I would have loved to go back to this fantastic place to see the evening dusk and sunset, but the weather got worse. Okay, there is no bad weather. However, the following days, until the end of my visit to Trikala, it rained. But after over 2 months of best weather, this was totally fine for me. However, it has caught many parts of Greece, such as Thessaloniki and Athens more violently. Flooding, floating cars and mud. The beginning of the autumn has unfortunately surprised many Greeks in its intensity. But we could not complain. Unfortunately we canceled our travel plans, with the rental car to the "oblique" city Roboto and the probably impressive Venetian bridge in Paleokaria with their waterfalls, due to the weather. The rain was all day long, but of course we made the best of it.

So we spent many lovely hours and days in the hostel among us travelers and have set up our own small cinema, exchanged experiences, listened to and exchanged music, debate about, philosophies and politics (Greece crisis), relaxed as well as some evenings in a bar or the hostel bar. It's been great that there were some private English courses offered in the

premises. Katerina, the teacher who's in my age, teaches children from 9-13 years who come to the hostel for further lessons after school. Unfortunately, the Greek school system is dependent on private lessons, since the state schools can no longer do so in the course of the crisis. Thus, it is common for the families, who can spare the necessary money, to send their children in various subjects to additional private lessons.

Today I left Trikala again. This time I traveled by train. My goal is Litochoro, a small town at the bottom of Mount Olympus and close to the coast. Here I will exchange my workforce for free nights in a hostel on the beach. It was a great coincidence, that Dimitris (owner of the hostel in Trikala) is well friends with Periklis, the local owner. So I just asked cheeky whether the two can talk to each other and I have sent an email to Periklis. And two days later, I sit here in Litochoro and after some gardening I finalize this article. So I can balance my budget problem. If I find the time to ascend the Olymp and give Zeus a high-five is still uncertain, depending on work and weather. But it is good to be productive again.


We'll talk again in a few days.

Schilli over and out.


- Almost every bus is of German origin. Safety instructions and other labels clearly indicate that the German buses are discarded.

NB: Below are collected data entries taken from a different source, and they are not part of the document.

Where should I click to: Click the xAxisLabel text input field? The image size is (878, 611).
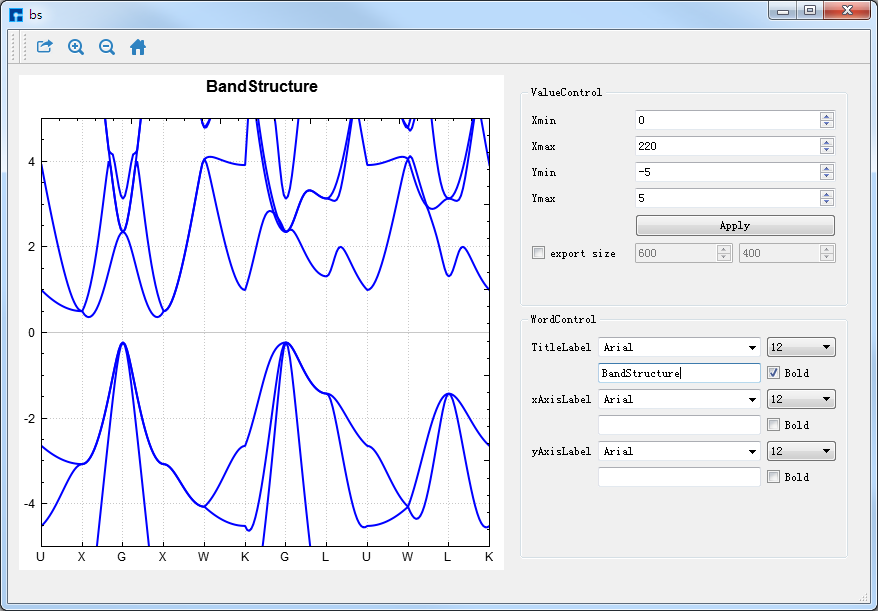click(679, 425)
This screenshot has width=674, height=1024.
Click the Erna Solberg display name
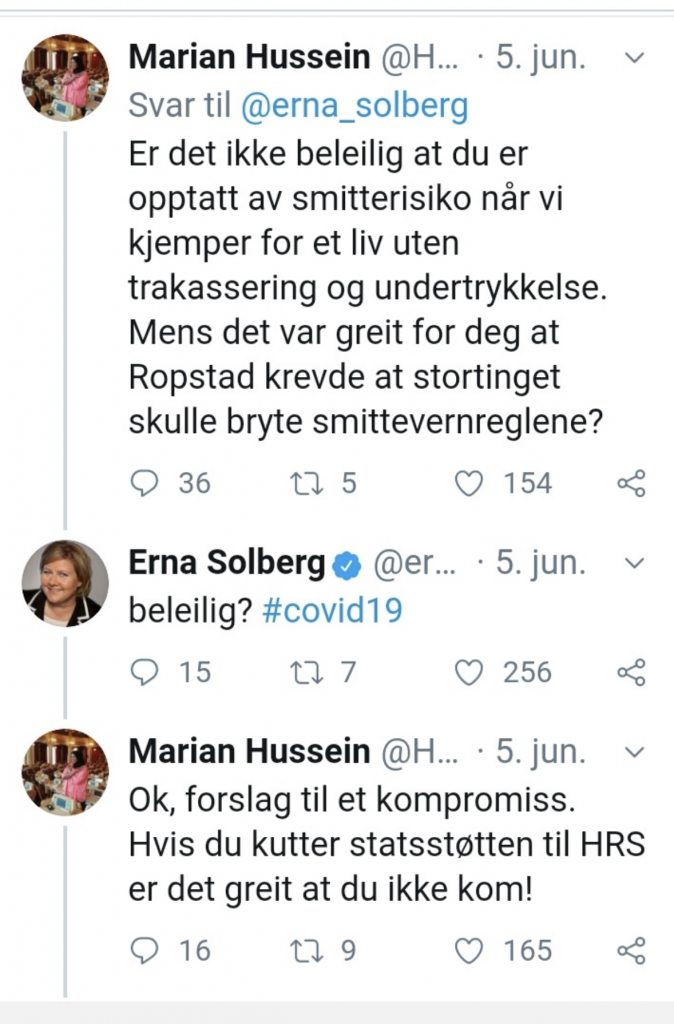click(x=227, y=564)
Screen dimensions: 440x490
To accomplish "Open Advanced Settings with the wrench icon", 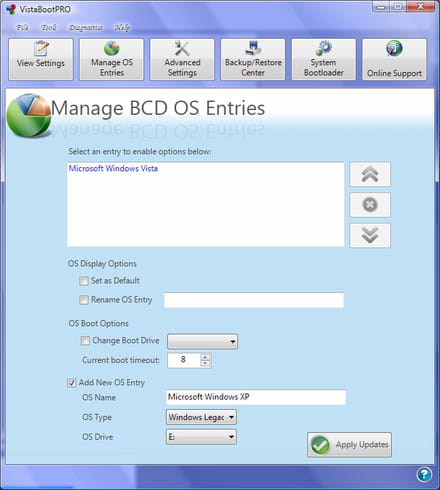I will (182, 59).
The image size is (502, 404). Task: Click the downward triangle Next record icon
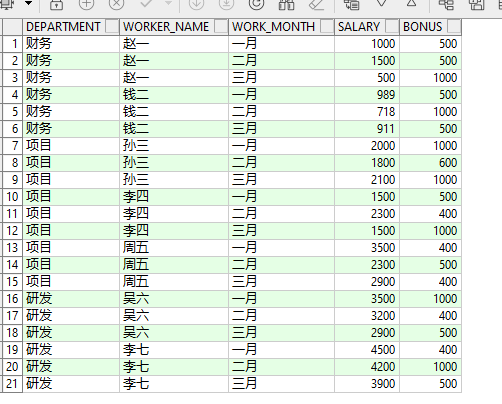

- Partially, I was the only man with 10-15 women in the hostel. I do not complain. But I had to care for every spider and cockroach. You are welcome.

- 2 girls (Giselle & Licia (IT)) have locked themselves in the castle. Overslept opening time. We called the keeper. Unfortunately, I had no white horse to rescue them lika a prince.

- "In the deep", an incomparably ridiculous shark-horror film, has made us very amused. It is international, almost a genetic urge to comment bad horror films.